*** Block opens ***

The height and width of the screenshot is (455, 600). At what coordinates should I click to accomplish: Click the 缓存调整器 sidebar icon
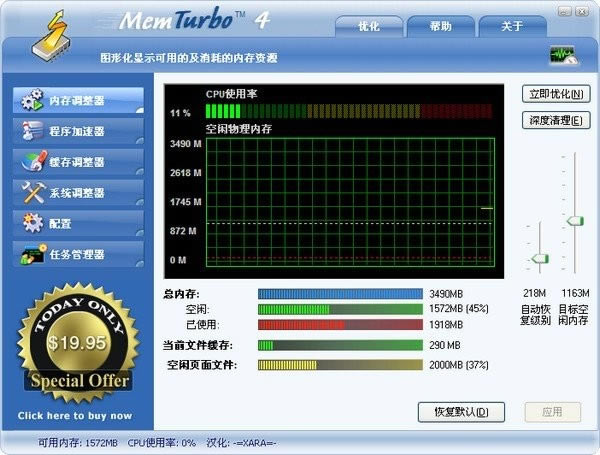[32, 162]
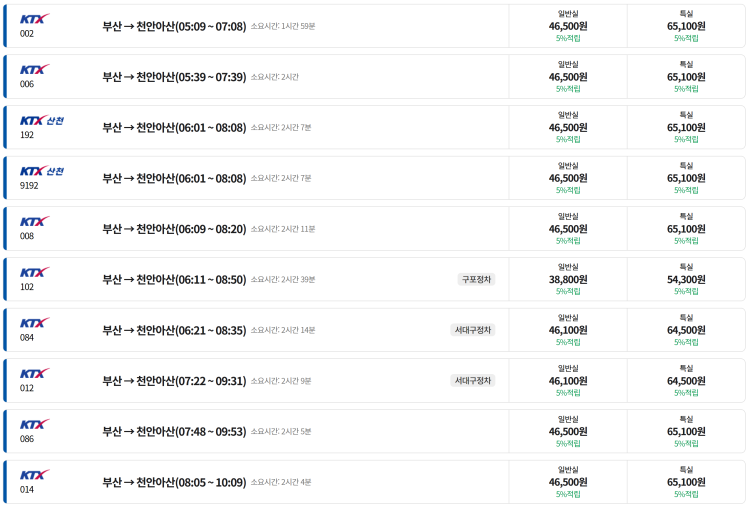Choose 일반실 38,800원 fare for train 102
This screenshot has height=506, width=750.
click(568, 279)
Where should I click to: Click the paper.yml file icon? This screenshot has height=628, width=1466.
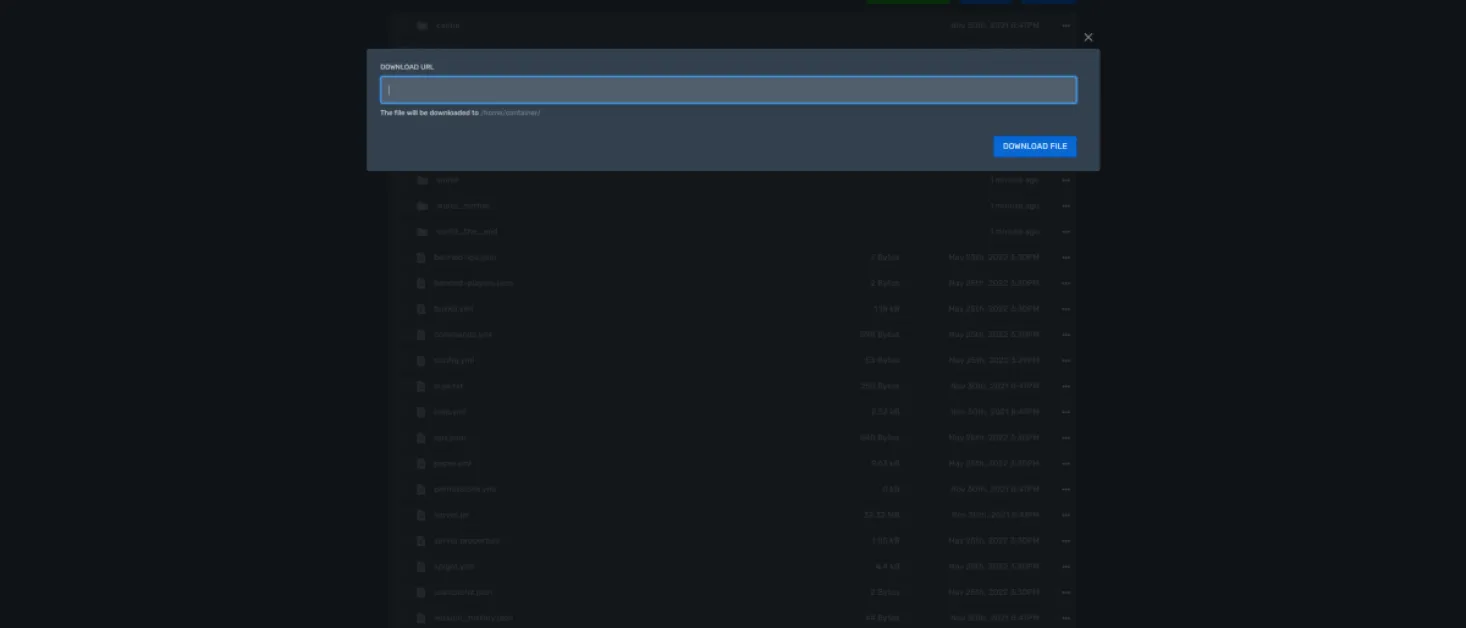422,464
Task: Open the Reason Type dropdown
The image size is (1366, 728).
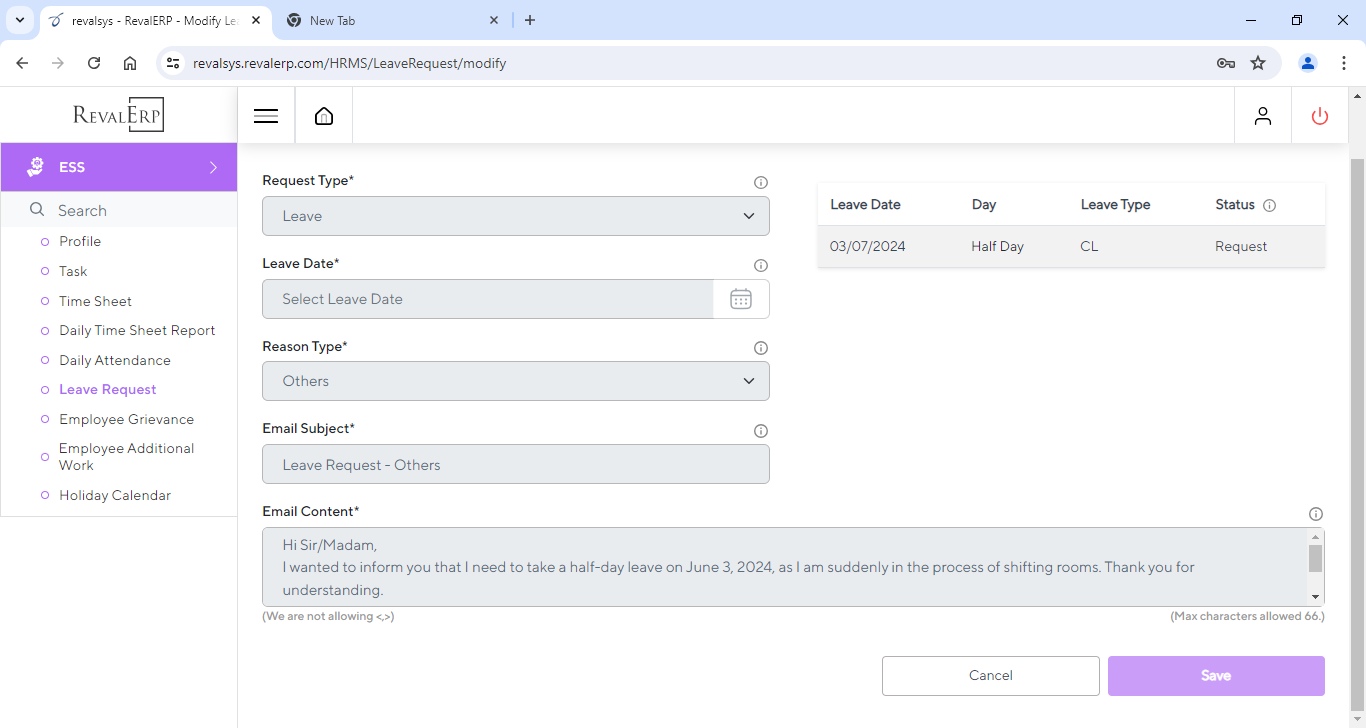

*** Block closes ***

ABOUT THIS TASK :: Take the lines from the one that contains "Where should I" down to the last line of the listing above, both included, and set them down exactly, leaving out pictures.

COMPLETED EXERCISE ::
Where should I click to: Click the paper.yml file icon? This screenshot has height=628, width=1466.
422,464
Task: Open the Reason Type dropdown
The image size is (1366, 728).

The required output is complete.